The holidays seem far away, but Experian is already noting shifts in consumer spending and behaviors going into the season. Online shopping and CTV engagement are expected to continue growing, and sales periods may get longer. Here’s more on its survey of 1,000 consumers, compared to the previous year’s holiday season. — Antoinette Siu

  • Online shopping will account for about one-third of all holiday spending – especially among younger shoppers between 30-39 (38% of their holiday shopping was online).
  • CTV is the top engagement channel, with more than two-thirds of the U.S. population using CTV. The average time spent is also expected to surpass 2 hours per day in 2024. Digital newspapers, like WSJ.com or CNN.com, and mobile are the next two, respectively.
  • 35% of holiday shopping was done last December. December will still be the peak month for holiday buys, with the biggest sales happening during Cyber Week and the week before Christmas.
  • 64% of coupon users have children, making family a big influence on purchase decisions.

Takeoff & landing

  • Swedish car brand Volvo has launched a review of its global media business, putting GroupM’s Mindshare in jeopardy of losing it after 25 years of working on it. Volvo is reported to spend just under $450 million in media annually. 
  • Stagwell continues to build out its global reach and grow in size, with its most recent acquisition of Consulum, a pan-Middle East/North Africa government advisory consultancy. Separately, Stagwell’s Assembly MENA picked up SEO, web Analytics and UX/UI agency of record duties  for Al-Futtaim Automotive
  • Other account wins: In better news for GroupM, EssenceMediacom picked up media duties for optical retailer Specsavers in Australia, adding to its existent work in New Zealand … Havas Media Network in North America landed media agency of record duties for grocery chain owner Ahold Delaize … Omnicom’s PHD won Universal Beijing Resort’s media AOR business in China … Dentsu’s Carat in Western Australia landed media duties for food brand Harvest Road Group

Direct quotes

“Today is a sad day for the industry … Lets hope the industry doesn’t retreat back into the dark ages where every placement, no matter the risky content adjacency, is considered 99.9% brand safe. That is equivalent to ‘alternative facts.’”

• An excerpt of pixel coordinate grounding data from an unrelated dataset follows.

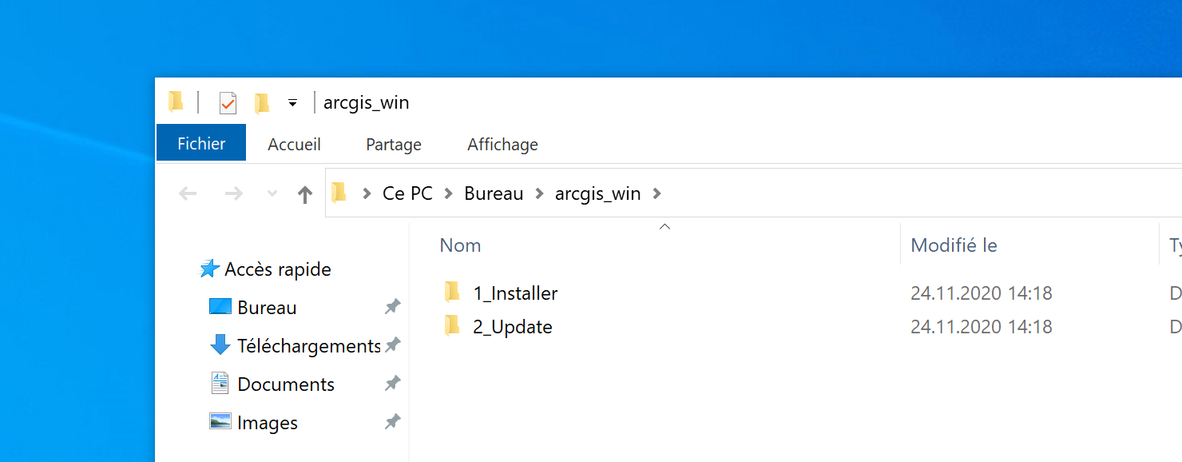Switch to the Accueil ribbon tab
1182x462 pixels.
click(294, 145)
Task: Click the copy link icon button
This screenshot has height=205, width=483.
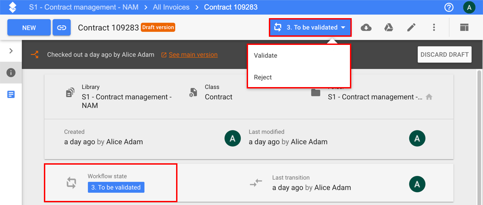Action: (61, 28)
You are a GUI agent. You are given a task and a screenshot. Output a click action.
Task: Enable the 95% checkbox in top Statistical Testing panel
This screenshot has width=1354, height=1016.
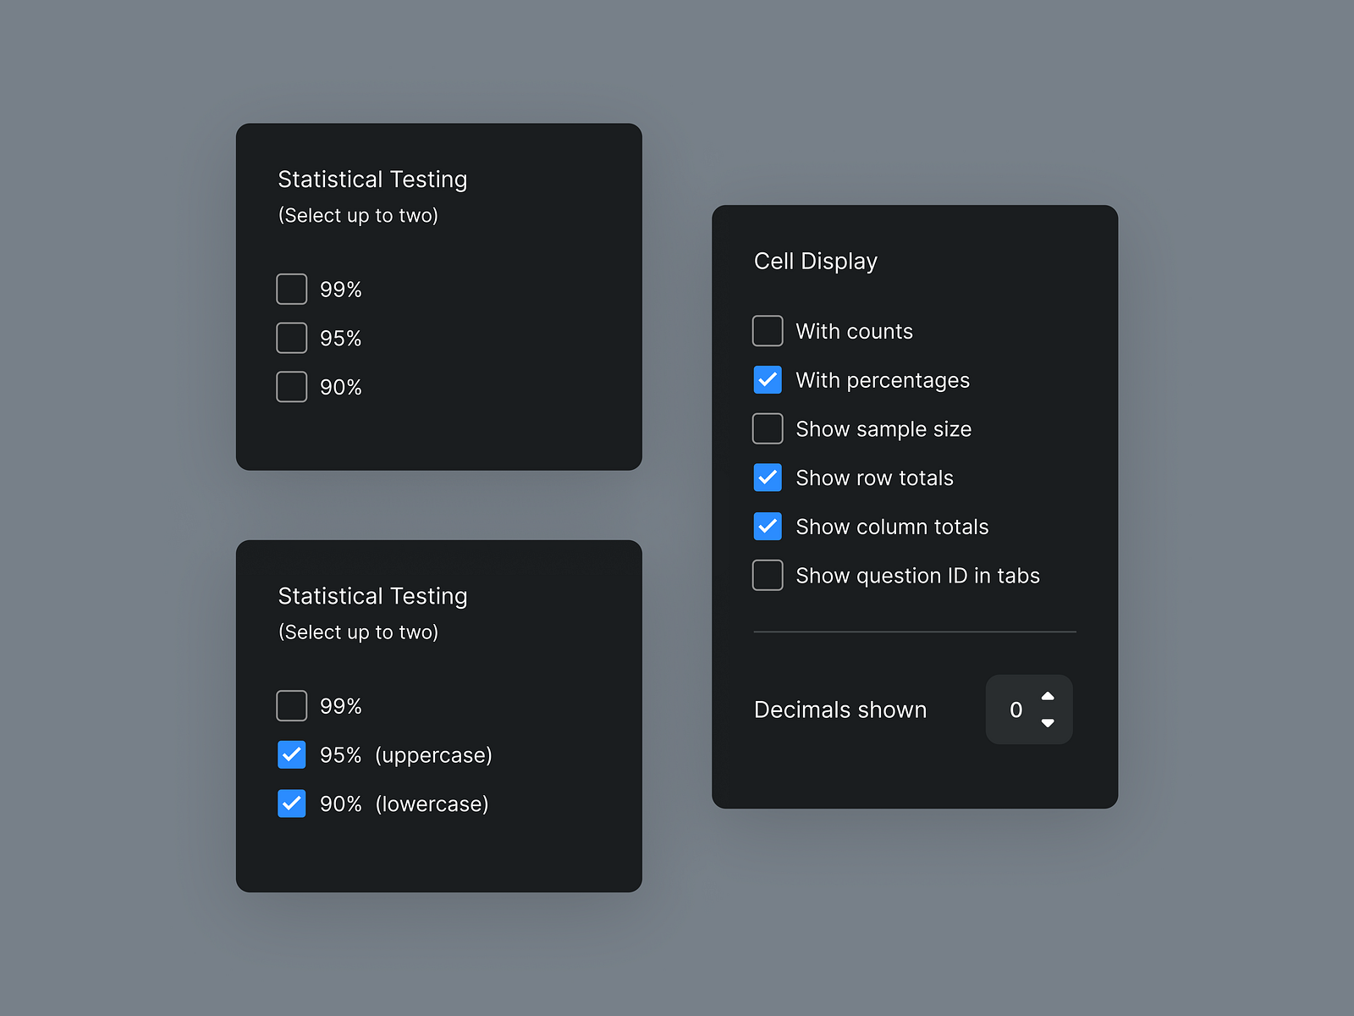coord(291,338)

— Rich Raddon, Zefr, co-founder and co-CEO

“Is this truly a boycott, or simply an ongoing decline in investment from marketers as X continues to face brand safety issues? … Marketers’ perceptions of X are that it is neither particularly trustworthy nor innovative; two hurdles it needs to overcome to win back media spend from advertisers.”

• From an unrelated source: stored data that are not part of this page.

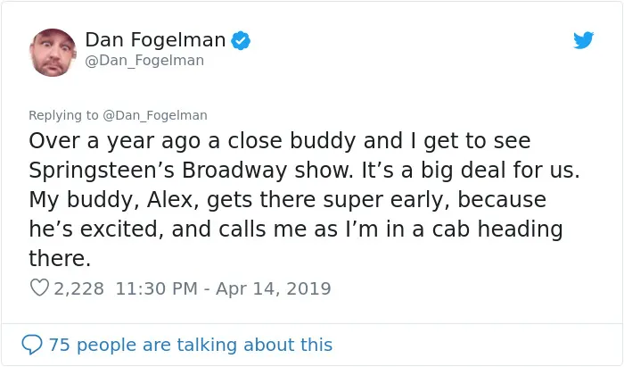Like the tweet with the heart icon

(39, 288)
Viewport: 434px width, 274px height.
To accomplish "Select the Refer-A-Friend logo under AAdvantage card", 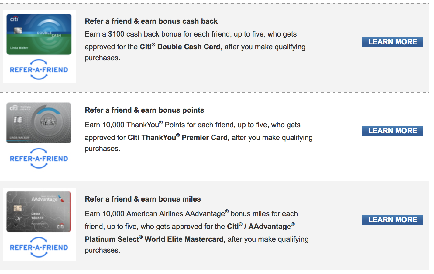I will [x=39, y=248].
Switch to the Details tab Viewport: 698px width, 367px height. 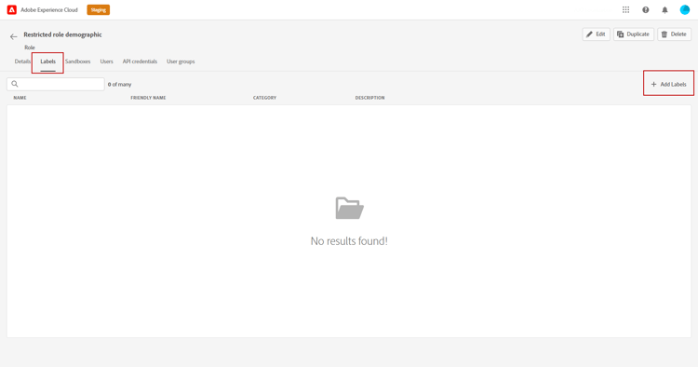click(22, 61)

Jane Ostler, evp of thought leadership at Kantar. 

Both were reacting to the news that the Global Alliance for Responsible Media is shutting down in the wake of X’s legal actions against it. 

Speed reading

  • Marty Swant examined the implications of the latest Adalytics report that questioned the efficacy of modern brand safety tools, with some doubt that newer tools using AI to sniff out adjacency to questionable online content isn’t working as promised. 
  • Antoinette Siu talked with Digitas’ chief media officer Megan Jones about how AI is helping to speed the agency’s understanding and use of social media for clients. 
  • Kimeko McCoy dug into the effects, if any, of Google’s partial change of heart on cookie deprecation on the burgeoning retail media network space. She followed that up with a deep dive on that same move’s effect on Uber’s $1 billion ad business.